> Try it: The required output is the exact text of the lines from the line containing "Task: Expand the Biblioteca section" through the final line below, inclusive, without pictures.

"""

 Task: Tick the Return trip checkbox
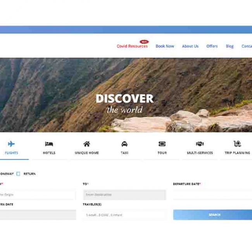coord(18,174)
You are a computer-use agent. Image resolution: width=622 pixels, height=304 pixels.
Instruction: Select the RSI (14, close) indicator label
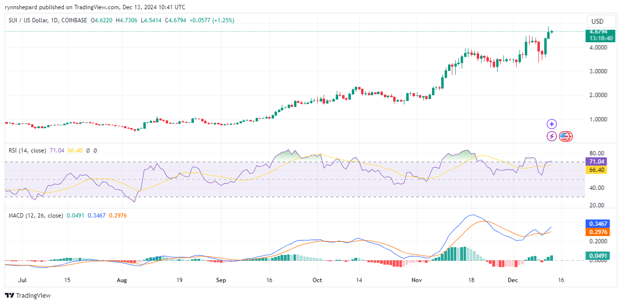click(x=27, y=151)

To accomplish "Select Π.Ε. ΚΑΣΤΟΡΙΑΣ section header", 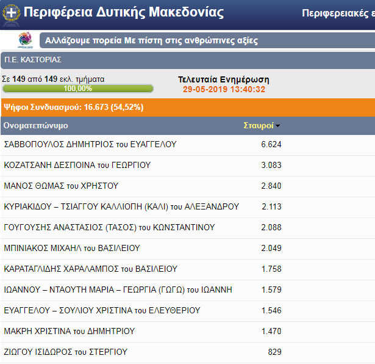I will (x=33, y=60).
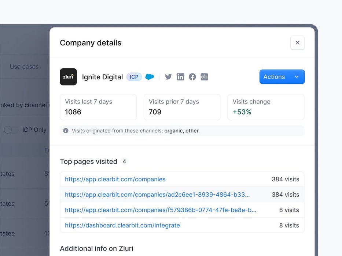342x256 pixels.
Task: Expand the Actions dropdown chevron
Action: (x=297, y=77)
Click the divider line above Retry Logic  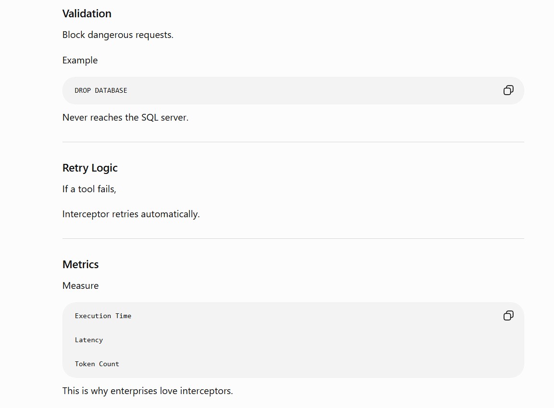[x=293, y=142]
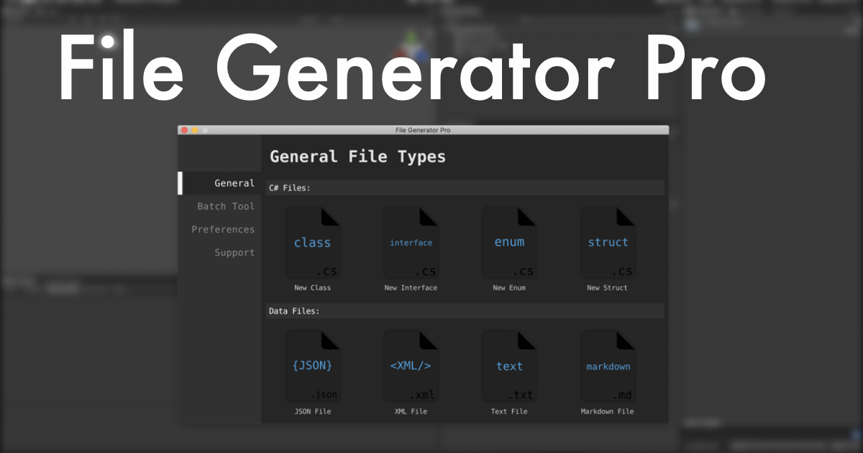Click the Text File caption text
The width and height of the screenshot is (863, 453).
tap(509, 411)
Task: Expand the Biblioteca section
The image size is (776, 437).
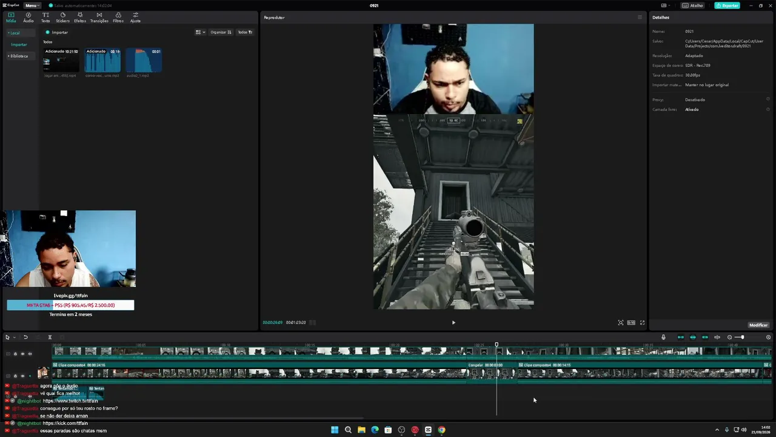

"""

> Problem solution:
Task: Expand the Biblioteca section
The image size is (776, 437).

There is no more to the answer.